What the task requires> Convert the records below, from the line with "The width and" up to and including the line with "click(177, 24)", into a JSON list of strings with one string per line and no blank lines. Leave the pictures out.

Data rows>
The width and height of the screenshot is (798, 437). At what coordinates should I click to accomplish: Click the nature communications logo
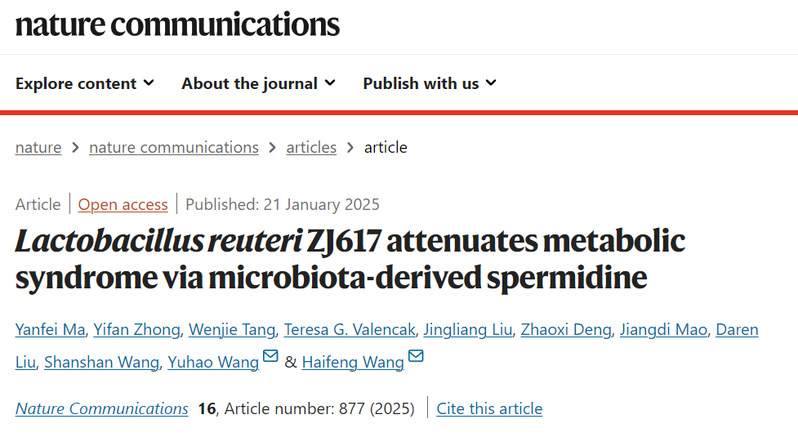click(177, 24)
---
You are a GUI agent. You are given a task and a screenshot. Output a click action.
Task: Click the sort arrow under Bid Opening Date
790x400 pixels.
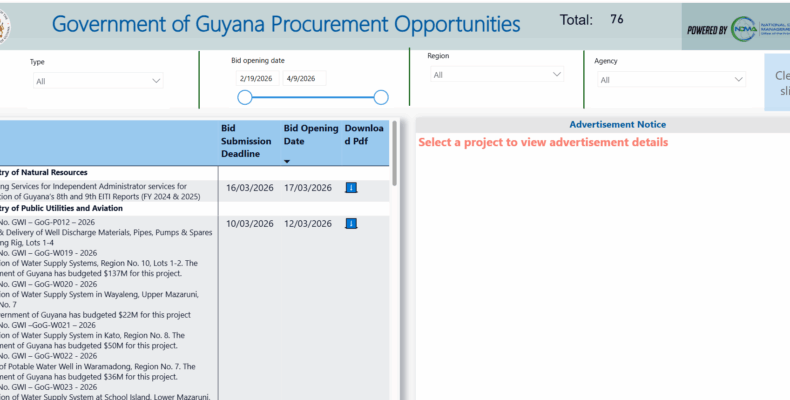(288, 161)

Exercise response>
[
  "The width and height of the screenshot is (798, 437). At what coordinates should I click to accomplish: Click the nature communications logo",
  "click(177, 24)"
]